- _Extract_
Segment Open

Stuart Bradney who runs the property development and investment side of Carbon FC says that ‘a lot of business being done, but by fewer people’, most of his investor clients are ‘sitting on their hands’ and waiting to see how the market unfolds but those who are active are using cash and low interest rates to their advantage. Bradney believes that the Investment economic-cycle will change with private landlords looking to ‘dump’ property due to tax disadvantages and the over-regulation of the sector.

Any change in the economy provides opportunity in the property market as there is movement’ says Sarah Gardener, Partner and Head of Real Estate & Construction for Shaw Gibbs. This is an opportunistic time, with some being in a very strong position because they can leverage the competitive environment that Marcus and Stuart have covered. Sarah has in fact experienced more property enquiries since lockdown-easing from her clients who are looking to diversify their family wealth or income streams by investing further into the market. The stock market has taken a hit, and although the UK stock market has partially recovered, there is still a lack of confidence in some investments. This coupled with questions around sustainability of some sectors has meant that these clients are interested in generating additional income through property rentals as another layer of security should this (or another) pandemic hit the business-world or their personal finances again with force.

Segment Closed

- _Data supplied_
Segment Open

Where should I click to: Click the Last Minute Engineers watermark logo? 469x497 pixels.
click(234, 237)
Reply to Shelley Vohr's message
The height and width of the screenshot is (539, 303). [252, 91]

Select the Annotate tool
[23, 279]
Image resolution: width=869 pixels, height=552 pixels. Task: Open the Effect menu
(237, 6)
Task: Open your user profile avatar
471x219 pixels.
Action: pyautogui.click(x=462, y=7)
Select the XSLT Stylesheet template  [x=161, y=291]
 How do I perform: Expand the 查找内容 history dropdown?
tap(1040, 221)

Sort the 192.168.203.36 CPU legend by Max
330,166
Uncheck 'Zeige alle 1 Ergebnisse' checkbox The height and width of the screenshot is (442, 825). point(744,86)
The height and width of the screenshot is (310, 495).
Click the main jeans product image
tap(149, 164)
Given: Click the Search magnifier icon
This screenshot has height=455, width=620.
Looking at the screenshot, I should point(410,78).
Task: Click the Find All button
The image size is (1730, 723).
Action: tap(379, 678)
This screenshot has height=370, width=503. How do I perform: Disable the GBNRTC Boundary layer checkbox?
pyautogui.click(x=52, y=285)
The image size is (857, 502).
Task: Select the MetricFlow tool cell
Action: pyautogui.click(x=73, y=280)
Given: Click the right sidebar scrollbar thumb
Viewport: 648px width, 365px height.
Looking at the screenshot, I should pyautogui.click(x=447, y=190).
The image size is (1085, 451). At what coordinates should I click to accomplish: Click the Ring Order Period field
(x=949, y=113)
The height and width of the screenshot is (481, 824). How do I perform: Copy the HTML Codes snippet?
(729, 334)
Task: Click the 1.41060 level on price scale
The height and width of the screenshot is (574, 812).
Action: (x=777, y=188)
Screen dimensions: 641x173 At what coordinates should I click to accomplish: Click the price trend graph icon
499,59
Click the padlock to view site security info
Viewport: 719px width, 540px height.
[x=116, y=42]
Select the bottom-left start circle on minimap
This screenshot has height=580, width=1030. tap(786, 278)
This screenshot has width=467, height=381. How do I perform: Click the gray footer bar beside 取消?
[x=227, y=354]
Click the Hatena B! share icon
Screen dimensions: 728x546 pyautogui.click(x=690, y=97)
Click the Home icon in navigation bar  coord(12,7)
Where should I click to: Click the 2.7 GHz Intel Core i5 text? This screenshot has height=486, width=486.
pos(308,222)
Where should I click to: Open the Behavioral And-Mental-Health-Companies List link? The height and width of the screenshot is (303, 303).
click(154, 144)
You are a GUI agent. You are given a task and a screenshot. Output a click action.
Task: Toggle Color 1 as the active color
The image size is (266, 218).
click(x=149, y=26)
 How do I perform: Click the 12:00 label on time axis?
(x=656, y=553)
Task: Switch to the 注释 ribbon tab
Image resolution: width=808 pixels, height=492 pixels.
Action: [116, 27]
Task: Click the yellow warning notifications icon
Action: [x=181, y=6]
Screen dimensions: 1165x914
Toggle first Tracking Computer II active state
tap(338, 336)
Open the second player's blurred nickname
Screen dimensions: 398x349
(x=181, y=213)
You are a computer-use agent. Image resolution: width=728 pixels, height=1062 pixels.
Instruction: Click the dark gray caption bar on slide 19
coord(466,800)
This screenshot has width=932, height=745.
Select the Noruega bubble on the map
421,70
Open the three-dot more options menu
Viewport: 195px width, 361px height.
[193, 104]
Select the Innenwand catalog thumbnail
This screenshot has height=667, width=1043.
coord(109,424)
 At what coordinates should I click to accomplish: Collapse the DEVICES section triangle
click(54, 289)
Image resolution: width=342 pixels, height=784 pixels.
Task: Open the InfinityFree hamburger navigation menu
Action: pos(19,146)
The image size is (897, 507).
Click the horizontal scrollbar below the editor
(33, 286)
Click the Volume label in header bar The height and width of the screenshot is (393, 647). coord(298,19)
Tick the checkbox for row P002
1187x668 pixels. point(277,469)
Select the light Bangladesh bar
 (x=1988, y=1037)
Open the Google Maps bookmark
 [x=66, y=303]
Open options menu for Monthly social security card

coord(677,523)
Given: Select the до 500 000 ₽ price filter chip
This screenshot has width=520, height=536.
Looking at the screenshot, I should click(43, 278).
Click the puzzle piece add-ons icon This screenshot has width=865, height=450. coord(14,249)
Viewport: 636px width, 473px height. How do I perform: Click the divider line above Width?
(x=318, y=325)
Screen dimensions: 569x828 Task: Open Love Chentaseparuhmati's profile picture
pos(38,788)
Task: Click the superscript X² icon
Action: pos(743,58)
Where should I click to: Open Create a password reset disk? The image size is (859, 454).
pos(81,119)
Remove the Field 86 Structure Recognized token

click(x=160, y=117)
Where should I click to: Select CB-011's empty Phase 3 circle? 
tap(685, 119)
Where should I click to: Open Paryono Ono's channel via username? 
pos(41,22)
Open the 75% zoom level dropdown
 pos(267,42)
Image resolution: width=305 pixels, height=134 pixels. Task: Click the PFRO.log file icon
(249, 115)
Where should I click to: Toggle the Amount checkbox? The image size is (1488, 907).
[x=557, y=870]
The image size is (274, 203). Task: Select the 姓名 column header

Segment Closed

- _What is required_
Can you copy word for word the part of the property market passage starting with "Stuart Bradney who" and going on through "of the sector."?

- _Answer for this exercise_
Stuart Bradney who runs the property development and investment side of Carbon FC says that ‘a lot of business being done, but by fewer people’, most of his investor clients are ‘sitting on their hands’ and waiting to see how the market unfolds but those who are active are using cash and low interest rates to their advantage. Bradney believes that the Investment economic-cycle will change with private landlords looking to ‘dump’ property due to tax disadvantages and the over-regulation of the sector.